International career
- Years: Team / Apps / (Points)
- 2008: Ireland A / 1 / (0)
- Correct as of 15 December 2011

= Darragh Hurley =

Irish rugby union player

Darragh Hurley (8 October 1985) is a retired Irish rugby union player, who played for Irish provincial side Munster in the Pro12 and Heineken Cup. Hurley played his club rugby with Cork Constitution in the All-Ireland League. His position was prop, usually loosehead.

==Early life==
Hurley began playing rugby union with his local rugby club Kinsale RFC at the age of 8. Hurley then made the move to Christian Brothers College Cork where he played Senior Cup rugby and was victorious in 2003. When Hurley left school he joined UCC where he remained for two years.

==Munster==
He then went on to join Munster as an academy player. Hurley made his senior debut for Munster in a Celtic League fixture against Border Reivers on 9 September 2006, playing the full 80 minutes. He made his Heineken Cup debut for Munster against Cardiff Blues on 10 December 2006. He then made his first start in the Heineken Cup on 16 December 2006, in the reverse fixture against Cardiff Blues.
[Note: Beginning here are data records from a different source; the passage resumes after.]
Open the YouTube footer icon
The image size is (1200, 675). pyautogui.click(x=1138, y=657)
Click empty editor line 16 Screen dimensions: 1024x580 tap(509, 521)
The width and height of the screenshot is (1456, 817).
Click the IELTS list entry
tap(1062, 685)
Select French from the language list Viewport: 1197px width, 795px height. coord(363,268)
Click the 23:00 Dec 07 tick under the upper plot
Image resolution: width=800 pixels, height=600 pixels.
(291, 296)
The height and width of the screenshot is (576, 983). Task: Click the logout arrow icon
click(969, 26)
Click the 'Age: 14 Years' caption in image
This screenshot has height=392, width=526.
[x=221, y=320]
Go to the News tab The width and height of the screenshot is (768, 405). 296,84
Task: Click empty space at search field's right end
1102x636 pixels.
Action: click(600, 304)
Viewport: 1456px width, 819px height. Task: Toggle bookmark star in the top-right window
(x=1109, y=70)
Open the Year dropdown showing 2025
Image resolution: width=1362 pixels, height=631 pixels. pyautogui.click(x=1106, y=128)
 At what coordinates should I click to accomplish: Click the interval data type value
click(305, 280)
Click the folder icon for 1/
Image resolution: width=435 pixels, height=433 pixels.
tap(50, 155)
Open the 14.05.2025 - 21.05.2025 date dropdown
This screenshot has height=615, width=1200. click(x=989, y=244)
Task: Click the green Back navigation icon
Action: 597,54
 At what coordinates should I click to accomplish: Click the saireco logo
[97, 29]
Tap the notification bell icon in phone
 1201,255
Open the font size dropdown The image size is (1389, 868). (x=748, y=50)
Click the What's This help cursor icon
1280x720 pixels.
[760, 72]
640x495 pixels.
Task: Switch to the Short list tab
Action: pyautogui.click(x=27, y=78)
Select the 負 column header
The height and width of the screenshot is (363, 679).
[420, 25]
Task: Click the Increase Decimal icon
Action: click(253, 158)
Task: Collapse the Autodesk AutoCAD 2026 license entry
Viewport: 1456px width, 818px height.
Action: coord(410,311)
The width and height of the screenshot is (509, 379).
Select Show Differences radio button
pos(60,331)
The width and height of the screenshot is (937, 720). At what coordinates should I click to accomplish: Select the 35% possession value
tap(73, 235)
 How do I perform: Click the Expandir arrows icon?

Hurley scored his first try for Munster in their Round 6 2010–11 Heineken Cup clash with London Irish on 22 January 2011.

==Ireland==
Hurley has also represented Ireland at schoolboy level and was part of the U-21 team that partook in the U-21 Rugby World Cup in France in 2003.

He earned his first cap for Ireland A on 23 February 2008, during the 67–7 defeat at the hands of Scotland A.

Hurley was also a member of the Ireland A Churchill Cup squad that won the plate final at the 2008 competition.

==Retirement==
Hurley was forced to retire from rugby in May 2012, due to a lower back injury that he suffered in October 2011.